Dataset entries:
——————

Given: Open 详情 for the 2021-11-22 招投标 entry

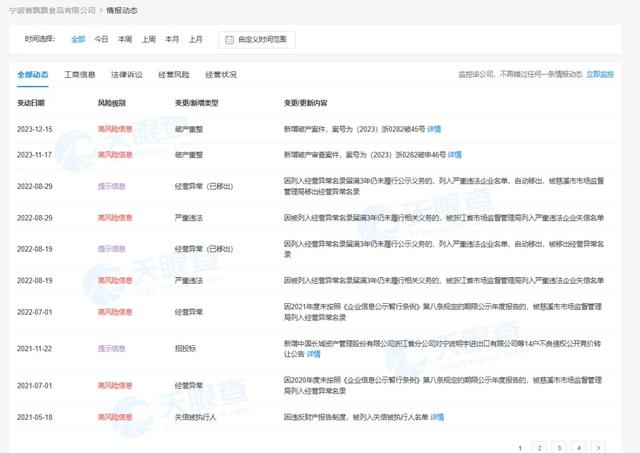Looking at the screenshot, I should (x=310, y=353).
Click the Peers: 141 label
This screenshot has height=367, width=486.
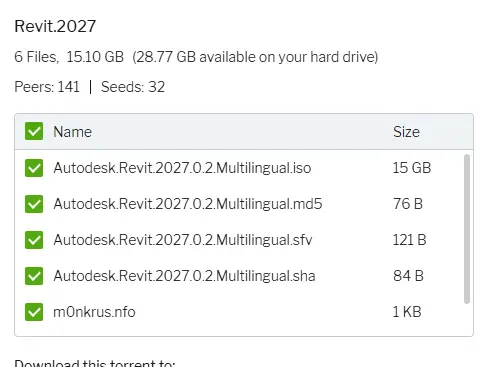click(47, 87)
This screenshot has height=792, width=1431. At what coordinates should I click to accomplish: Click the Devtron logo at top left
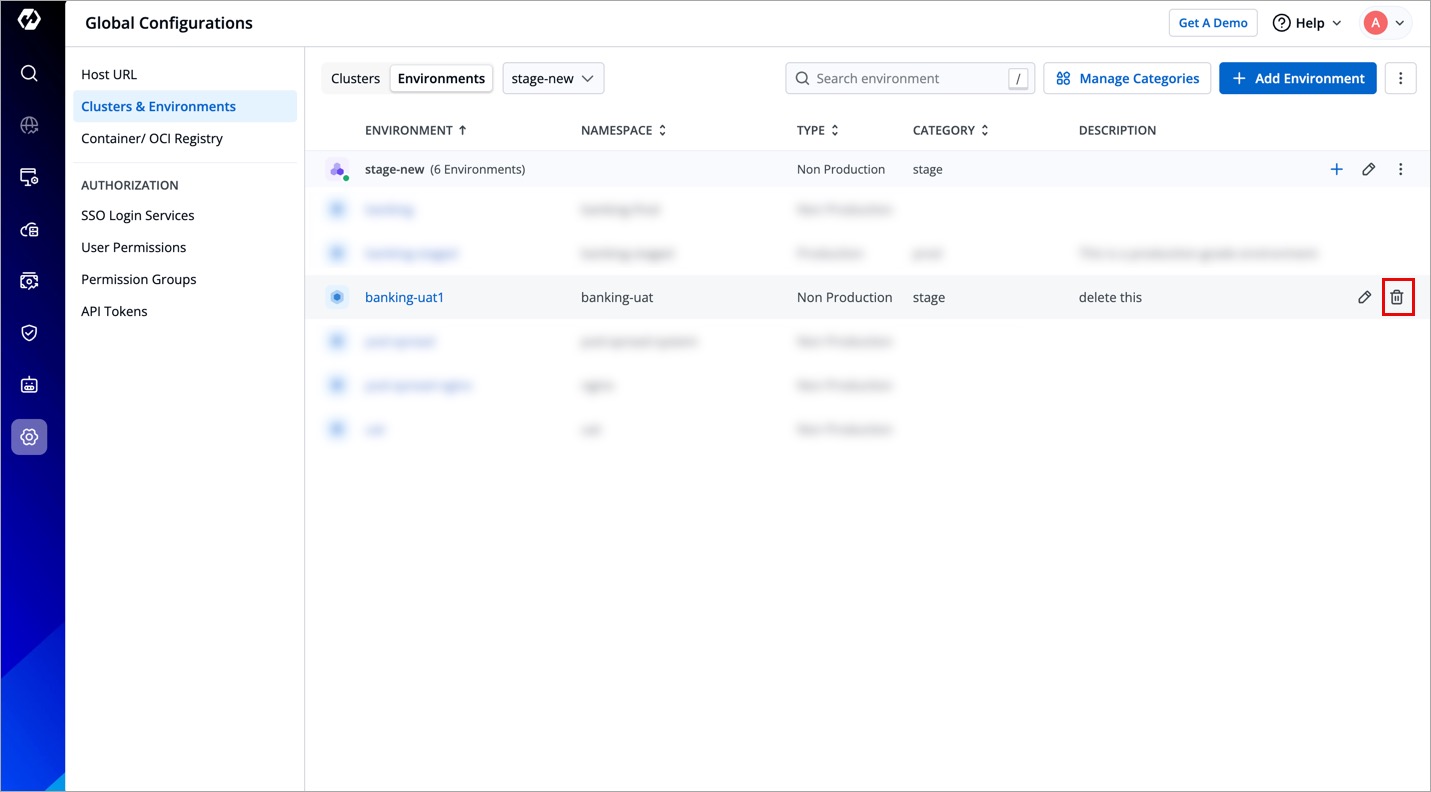(29, 21)
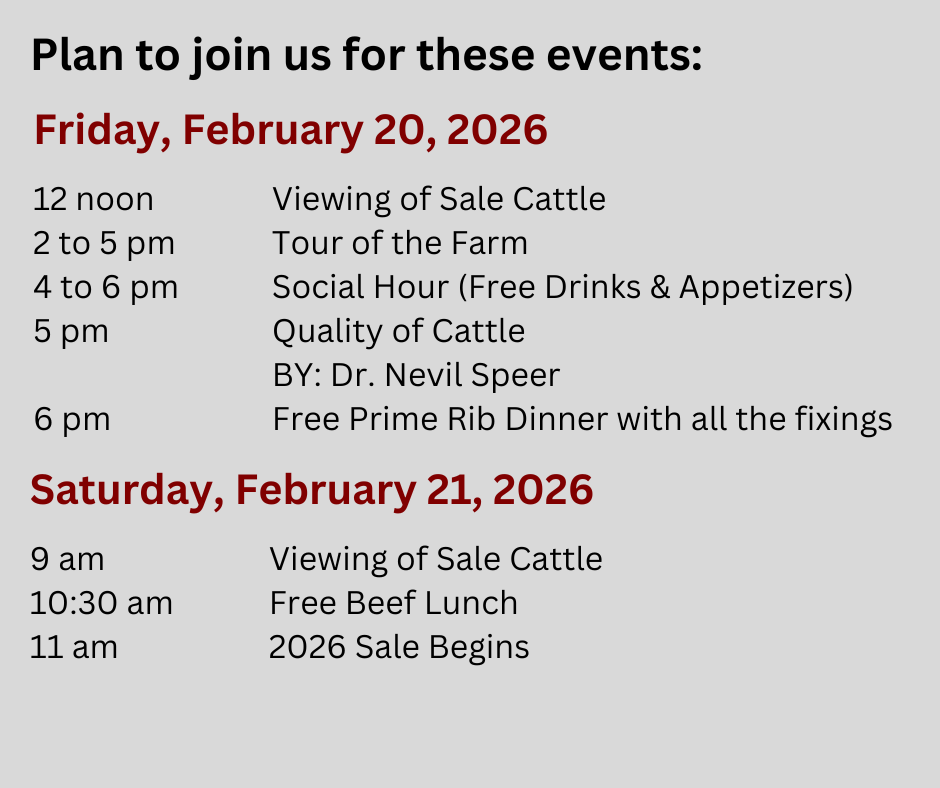Screen dimensions: 940x788
Task: Select Saturday's Viewing of Sale Cattle text
Action: [x=436, y=559]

——————

■ **PROBLEM STATEMENT**
Could you give all of the data again exactly as written, omitting any pictures?

■ **FINISHED TASK**
Given: Open 详情 for the 2021-11-22 招投标 entry

Looking at the screenshot, I should (x=310, y=353).
Click the Peers: 141 label
This screenshot has height=367, width=486.
click(47, 87)
This screenshot has height=792, width=1431. At what coordinates should I click to accomplish: Click the Devtron logo at top left
(29, 21)
Screen dimensions: 940x788
Task: Select Saturday's Viewing of Sale Cattle text
Action: [x=436, y=559]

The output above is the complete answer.